◆ Document section:
The card? Agree, 2 gigs is likely enough, local sources like CostCo are usually pretty competitive, NewEgg on the net as well if you decide you want more. A 4 gig card should be priced pretty much at 2x the 2 gig card (haven't looked to see where the sweet spot is recently) so you may find 4 gig a bit cheaper or a bit more expensive. The reliability is generally good with quality cards. I'm still using a couple of 2 gig cards and carry a few older 1 gig cards to use as needed. Starting today? I might get the 4 gig but wouldn't argue the wisdom of 2 cards either..

Tripods are a huge subject, short of arguing camera brands with religious fervor, few topics get brought as often as trying to find "the right tripod.".

There is probably no accessory which could add as much quality to your images as a good tripod. Even a bad tripod, before it breaks or is exposed to too much wind, can serve to steady a cameraa for some uses. Since increasing ISO and/or shutter speed can only take you so far, those aren't substitutes for use of a tripod. Some shots just need solid support and longer exposures and a tripod provides that..

◆ Parts of the exercise:
• 1. Echo the passage of the post on memory cards and tripods that opens with the words containing "There is probably" and closes with "tripod provides that..", word for word.
• 2. In the post on memory cards and tripods, how should the price of a 4 gig card compare with that of a 2 gig card?
• 3. Pick up the post on memory cards and tripods from its final sentence and keep writing it.
The listing after this point is separate material, not part of the post on memory cards and tripods.

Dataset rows

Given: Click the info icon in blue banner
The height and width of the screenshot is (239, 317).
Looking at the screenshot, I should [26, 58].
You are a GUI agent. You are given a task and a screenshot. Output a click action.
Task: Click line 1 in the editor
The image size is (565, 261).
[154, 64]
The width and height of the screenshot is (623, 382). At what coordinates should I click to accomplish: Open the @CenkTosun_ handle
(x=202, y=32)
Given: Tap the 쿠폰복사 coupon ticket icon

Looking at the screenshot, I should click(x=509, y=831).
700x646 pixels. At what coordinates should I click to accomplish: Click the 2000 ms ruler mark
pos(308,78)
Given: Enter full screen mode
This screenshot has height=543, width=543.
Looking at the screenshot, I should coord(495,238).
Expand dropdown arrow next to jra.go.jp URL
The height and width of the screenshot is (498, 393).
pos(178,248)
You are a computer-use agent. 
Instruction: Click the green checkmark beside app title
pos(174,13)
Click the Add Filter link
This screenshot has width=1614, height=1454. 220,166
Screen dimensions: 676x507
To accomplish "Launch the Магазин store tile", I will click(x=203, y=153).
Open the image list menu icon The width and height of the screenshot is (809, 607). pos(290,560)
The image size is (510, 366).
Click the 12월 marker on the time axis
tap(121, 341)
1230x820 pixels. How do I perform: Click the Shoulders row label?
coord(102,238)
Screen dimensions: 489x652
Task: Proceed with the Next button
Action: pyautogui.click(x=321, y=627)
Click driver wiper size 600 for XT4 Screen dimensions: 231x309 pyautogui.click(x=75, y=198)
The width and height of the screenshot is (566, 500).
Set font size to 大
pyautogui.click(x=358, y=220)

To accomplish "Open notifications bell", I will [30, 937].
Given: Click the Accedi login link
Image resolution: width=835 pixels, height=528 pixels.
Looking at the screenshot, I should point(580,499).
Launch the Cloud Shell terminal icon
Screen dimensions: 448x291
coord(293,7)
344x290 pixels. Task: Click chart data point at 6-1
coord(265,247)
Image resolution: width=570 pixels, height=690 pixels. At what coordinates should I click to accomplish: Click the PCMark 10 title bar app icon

◆ Per-task outputs:
• 1.
There is probably no accessory which could add as much quality to your images as a good tripod. Even a bad tripod, before it breaks or is exposed to too much wind, can serve to steady a cameraa for some uses. Since increasing ISO and/or shutter speed can only take you so far, those aren't substitutes for use of a tripod. Some shots just need solid support and longer exposures and a tripod provides that..

• 2. It should be priced at about twice the price of a 2 gig card.

• 3.
I'd also agree that a "kit" tripod probably won't serve well or long. I'd suggest that you will likely want to spend at least $100 and generally more, closer to $150-$300 for a good, solid, capable tripod and head that will go a long way to meeting most people's needs for quite a while. Sub $70 tripods can well be "disposables....

Comment #4

Thanks, I'm going to check out more brick and mortar stores before purchasing online. So basically, buying the body alone and lens/accessories seperately is usually cheaper and a better idea than the kit?..

Comment #5

Grzesc wrote:.

Thanks, I'm going to check out more brick and mortar stores beforepurchasing online. So basically, buying the body alone andlens/accessories seperately is usually cheaper and a better idea thanthe kit?.

Body + lens kit, generally kits put together by the manufacturer, are often a good deal..

It's all the overpriced cheapo accessories (tripod, filters, spare batteries, etc) that the store "throws in" that are a bad deal..

Seen in a fortune cookie:Fear is the darkroom where negatives are developed..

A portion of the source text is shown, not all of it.